In late 2019, the Student Association gave less funding than requested for the fiscal year of 2019–20, but added money for more buses to the camp. Dippikill was allocated roughly $30,000 less than they asked for to go towards development and renovations, which the Student Association said is necessary for critical maintenance.

In October 2019, Dippikill closed to the public. According to assistant director of Operation Heidi LaPrairie, the retreat "had a history of issues with the general public with regards to misuse and abuse of [the] property." She explained that the property's listing on AllTrails and social media publicly drew more and more visitors to the site. The cabins and campsites are only open to reservations from University at Albany undergraduates and affiliates.

=== Financial strain and 2024-25 closure controversy ===
For the fiscal year ending in June 2023, the Student Association told the IRS that it had collected $470,000 in revenue, but paid out $530,000 in expenses. On November 8, 2024, the Times Union reported that the wilderness retreat had abruptly closed. The Student Association did not explain the reasons for the closure, but the organization gave a statement saying it had to close the retreat due to "significant financial strain".

In December 2024, Times Union reported that former Student Association President James Lamb was told by university officials that the Student Association were attempting to sell the property. Dippikill spokesperson Adam Croglia stated in a series of emails that officials are still evaluating the financial situation and there is no intention to sell, which was confirmed by Dippikill management.

In April 2025, President Jalen Rose revealed that the ongoing closure of Dippikill was due to wage and hour claims by its eight employees. A settlement was reached in March after five-month long negotiations. The SA Senate created a committee to evaluate current and future operations at the site after alumni accused leadership of fraudulently inducing fundraising with misinformation. On April 28, 2025, the Student Association Senate convened and voted to keep the Dippikill Wilderness Retreat closed pending evaluation by a consultant and the ad-hoc committee.

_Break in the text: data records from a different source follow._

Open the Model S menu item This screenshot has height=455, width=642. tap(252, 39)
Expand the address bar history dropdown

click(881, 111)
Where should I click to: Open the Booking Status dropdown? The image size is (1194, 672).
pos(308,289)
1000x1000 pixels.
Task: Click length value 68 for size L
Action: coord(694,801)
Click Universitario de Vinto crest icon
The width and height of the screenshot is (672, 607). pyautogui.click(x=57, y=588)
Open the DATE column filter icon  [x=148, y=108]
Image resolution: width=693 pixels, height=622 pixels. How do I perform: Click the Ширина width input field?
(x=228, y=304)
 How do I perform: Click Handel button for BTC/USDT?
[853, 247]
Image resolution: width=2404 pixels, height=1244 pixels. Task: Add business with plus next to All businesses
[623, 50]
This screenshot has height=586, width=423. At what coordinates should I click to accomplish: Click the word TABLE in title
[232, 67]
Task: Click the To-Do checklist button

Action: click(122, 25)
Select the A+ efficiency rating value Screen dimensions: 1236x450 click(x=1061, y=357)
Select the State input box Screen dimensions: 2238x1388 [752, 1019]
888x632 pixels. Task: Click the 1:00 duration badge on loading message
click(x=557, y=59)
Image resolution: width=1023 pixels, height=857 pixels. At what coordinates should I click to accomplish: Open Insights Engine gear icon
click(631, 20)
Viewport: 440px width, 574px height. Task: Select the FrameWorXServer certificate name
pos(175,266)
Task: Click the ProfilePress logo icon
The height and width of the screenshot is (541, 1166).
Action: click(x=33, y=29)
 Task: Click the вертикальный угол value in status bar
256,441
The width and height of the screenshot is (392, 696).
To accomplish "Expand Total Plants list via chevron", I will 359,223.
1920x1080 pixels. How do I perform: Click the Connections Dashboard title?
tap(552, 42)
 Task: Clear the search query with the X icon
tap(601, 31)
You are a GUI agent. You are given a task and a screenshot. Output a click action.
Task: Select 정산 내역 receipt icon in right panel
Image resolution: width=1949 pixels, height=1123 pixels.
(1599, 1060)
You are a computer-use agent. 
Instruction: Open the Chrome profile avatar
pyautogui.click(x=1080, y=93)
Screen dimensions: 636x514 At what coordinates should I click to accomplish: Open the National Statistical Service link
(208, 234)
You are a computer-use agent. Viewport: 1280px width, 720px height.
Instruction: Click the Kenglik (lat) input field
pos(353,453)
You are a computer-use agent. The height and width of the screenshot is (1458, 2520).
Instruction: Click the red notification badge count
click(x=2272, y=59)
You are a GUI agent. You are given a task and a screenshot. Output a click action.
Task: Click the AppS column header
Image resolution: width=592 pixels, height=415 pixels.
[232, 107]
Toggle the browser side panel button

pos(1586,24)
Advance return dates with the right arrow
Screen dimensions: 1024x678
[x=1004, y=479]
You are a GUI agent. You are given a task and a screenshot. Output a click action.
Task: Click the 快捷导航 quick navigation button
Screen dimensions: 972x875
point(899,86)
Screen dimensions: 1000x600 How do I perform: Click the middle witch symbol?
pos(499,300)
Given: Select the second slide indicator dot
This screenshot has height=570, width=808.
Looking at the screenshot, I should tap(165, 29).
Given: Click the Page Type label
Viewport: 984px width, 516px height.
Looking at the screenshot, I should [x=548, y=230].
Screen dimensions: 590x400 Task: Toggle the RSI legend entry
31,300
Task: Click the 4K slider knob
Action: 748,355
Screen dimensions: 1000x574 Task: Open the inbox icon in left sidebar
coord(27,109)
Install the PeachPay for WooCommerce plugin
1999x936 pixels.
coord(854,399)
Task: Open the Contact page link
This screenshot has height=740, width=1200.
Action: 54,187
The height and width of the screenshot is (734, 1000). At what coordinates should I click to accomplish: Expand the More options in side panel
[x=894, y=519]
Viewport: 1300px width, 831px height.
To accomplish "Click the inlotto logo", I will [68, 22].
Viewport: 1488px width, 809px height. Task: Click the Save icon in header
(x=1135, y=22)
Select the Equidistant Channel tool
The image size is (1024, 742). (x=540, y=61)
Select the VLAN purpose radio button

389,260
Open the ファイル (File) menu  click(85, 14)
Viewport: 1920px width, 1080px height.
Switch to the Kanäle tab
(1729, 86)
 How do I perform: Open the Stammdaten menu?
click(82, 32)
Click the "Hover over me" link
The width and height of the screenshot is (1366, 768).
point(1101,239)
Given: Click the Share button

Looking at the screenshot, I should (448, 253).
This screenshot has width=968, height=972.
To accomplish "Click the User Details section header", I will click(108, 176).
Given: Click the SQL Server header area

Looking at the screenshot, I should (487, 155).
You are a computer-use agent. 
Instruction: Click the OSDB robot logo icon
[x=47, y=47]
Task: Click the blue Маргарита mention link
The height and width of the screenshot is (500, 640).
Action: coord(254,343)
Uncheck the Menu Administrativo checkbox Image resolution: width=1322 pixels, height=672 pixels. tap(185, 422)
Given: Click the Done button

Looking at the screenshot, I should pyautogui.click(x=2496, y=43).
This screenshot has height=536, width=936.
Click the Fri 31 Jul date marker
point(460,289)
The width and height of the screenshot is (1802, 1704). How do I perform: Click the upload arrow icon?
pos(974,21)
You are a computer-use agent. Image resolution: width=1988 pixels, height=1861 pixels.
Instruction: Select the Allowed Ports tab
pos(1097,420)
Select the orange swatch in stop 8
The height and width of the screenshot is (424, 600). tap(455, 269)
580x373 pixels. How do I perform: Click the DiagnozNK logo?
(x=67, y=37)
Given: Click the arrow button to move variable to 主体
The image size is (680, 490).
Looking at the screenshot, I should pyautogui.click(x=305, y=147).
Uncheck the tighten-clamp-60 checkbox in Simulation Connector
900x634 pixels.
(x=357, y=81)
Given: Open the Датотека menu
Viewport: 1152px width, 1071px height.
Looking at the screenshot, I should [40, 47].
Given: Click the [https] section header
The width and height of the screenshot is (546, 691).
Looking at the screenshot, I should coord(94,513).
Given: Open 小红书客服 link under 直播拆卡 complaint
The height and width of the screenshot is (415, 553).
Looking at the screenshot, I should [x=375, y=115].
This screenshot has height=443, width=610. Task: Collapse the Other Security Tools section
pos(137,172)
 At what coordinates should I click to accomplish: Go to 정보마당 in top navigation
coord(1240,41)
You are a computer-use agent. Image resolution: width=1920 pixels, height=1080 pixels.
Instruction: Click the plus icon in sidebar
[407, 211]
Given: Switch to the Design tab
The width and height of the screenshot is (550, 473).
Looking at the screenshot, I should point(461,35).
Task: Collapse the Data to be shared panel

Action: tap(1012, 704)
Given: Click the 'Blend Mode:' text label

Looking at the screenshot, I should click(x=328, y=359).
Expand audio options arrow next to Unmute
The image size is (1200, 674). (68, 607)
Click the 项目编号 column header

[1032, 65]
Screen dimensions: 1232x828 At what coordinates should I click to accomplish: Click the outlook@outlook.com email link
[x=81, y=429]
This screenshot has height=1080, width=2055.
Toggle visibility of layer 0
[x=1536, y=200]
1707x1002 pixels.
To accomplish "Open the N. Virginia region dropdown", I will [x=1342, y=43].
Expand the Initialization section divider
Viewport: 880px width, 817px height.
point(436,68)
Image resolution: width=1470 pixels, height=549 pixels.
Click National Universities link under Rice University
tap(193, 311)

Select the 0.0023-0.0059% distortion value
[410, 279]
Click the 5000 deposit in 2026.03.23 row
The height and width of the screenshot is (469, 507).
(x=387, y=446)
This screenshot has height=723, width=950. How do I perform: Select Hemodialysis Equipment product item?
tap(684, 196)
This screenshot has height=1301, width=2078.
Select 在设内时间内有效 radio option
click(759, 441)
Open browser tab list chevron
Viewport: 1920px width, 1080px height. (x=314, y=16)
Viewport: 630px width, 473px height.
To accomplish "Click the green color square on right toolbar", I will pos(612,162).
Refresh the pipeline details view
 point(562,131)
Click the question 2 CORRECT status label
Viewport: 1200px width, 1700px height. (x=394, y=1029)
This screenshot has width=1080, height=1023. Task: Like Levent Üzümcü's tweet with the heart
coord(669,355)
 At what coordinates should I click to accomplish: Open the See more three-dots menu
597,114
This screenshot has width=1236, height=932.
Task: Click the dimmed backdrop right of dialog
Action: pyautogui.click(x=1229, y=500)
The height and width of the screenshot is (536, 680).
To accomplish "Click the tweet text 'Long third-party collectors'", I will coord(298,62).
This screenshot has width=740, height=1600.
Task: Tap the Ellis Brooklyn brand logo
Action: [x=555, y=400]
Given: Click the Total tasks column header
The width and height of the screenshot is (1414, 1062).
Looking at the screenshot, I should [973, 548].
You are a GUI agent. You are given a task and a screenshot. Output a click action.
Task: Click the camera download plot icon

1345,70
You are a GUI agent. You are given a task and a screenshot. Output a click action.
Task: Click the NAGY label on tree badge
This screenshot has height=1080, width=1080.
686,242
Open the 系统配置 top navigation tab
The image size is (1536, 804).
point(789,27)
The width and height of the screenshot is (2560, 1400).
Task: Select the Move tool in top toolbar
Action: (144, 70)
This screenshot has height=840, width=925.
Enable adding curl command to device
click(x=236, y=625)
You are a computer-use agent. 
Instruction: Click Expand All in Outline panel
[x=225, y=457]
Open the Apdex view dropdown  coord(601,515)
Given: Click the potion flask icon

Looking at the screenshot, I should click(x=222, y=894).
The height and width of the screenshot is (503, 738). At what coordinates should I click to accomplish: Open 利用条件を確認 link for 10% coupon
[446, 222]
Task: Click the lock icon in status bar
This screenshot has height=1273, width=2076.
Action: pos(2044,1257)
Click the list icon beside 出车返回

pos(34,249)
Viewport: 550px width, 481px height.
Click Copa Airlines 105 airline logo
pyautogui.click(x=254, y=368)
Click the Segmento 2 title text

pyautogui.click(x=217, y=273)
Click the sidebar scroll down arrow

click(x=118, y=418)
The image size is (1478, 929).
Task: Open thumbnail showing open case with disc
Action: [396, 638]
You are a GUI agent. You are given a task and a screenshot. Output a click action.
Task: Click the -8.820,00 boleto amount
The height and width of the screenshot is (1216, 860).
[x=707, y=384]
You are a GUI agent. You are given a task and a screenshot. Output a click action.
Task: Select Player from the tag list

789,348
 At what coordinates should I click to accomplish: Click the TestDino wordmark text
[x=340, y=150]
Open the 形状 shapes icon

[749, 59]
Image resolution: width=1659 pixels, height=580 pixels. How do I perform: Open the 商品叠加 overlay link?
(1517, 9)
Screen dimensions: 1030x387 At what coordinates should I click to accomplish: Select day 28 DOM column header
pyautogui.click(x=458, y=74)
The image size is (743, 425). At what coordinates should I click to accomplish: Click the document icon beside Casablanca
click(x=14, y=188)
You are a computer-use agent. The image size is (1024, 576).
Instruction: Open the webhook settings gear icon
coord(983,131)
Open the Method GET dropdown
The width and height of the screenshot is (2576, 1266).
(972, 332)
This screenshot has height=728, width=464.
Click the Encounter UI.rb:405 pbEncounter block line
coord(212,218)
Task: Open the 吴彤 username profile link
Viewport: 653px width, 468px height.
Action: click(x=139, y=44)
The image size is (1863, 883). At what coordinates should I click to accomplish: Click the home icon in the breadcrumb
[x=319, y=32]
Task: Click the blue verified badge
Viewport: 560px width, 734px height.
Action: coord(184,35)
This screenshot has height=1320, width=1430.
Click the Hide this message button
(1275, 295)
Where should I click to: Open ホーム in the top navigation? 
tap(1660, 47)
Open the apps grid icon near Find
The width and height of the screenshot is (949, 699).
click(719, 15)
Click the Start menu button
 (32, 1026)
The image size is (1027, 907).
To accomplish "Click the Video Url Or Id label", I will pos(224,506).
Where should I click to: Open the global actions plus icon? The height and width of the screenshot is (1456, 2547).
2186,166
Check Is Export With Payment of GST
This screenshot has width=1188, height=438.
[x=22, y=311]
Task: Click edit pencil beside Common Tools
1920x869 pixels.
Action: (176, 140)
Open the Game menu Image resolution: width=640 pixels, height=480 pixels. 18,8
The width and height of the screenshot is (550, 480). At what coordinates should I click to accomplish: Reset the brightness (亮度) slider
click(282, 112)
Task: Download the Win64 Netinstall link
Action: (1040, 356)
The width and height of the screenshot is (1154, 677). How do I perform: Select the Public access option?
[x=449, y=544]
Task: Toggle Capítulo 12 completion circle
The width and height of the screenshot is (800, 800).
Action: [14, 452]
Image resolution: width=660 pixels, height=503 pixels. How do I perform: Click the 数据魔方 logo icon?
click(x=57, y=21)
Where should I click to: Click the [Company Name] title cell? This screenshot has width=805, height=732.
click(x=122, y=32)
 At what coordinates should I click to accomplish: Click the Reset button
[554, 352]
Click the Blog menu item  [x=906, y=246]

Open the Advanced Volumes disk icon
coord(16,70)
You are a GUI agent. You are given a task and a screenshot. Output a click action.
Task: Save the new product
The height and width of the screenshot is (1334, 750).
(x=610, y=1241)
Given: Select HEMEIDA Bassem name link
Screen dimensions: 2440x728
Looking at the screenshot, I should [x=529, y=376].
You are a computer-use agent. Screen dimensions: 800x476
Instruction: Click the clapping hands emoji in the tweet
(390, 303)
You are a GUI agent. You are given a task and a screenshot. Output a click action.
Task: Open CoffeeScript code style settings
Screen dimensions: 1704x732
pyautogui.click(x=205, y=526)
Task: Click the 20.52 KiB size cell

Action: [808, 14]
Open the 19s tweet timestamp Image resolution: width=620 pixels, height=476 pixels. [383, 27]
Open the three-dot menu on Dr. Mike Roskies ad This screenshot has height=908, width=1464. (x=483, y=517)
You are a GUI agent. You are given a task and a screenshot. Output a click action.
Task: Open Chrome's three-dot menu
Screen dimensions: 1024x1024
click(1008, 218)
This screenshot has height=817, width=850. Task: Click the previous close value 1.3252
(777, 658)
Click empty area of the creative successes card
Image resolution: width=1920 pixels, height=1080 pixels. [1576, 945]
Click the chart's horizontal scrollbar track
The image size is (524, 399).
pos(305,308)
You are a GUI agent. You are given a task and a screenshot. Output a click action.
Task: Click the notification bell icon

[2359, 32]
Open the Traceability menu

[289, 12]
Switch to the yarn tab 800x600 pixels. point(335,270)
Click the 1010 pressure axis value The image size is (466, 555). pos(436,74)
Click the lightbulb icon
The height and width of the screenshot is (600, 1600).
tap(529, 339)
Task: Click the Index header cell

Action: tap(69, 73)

After new leadership was sworn in on May 1, 2025, President Trevor Pettit proposed a three-way split model to divide the fiscal responsibility of Dippikill with the University Auxiliary Services and the Alumni Association, with each partner equally paying $125,000 to cover its operations. The proposed plan would involve reducing Dippikill's operating hours, prioritizing summer and fall seasons with booking limited between Thursdays and Sundays, according to consultant data. On September 2, President Pettit and the Dippikill Board signed a letter of intent in favor of a reopened Dippill, ending the Dippikill financial crisis. The Vice President of Finance for the University at Albany, Todd Foreman, responded that this plan removes liability from the Student Association both fiscal and managerial responsibilities, calling it "a reasonable and good investment for the Student Association". President Trevor Pettit said the 18-month reincorporation process would allow for improvements in transportation, programming, and outreach, saying it would "protect Dippikill access and ensure its long-term stability".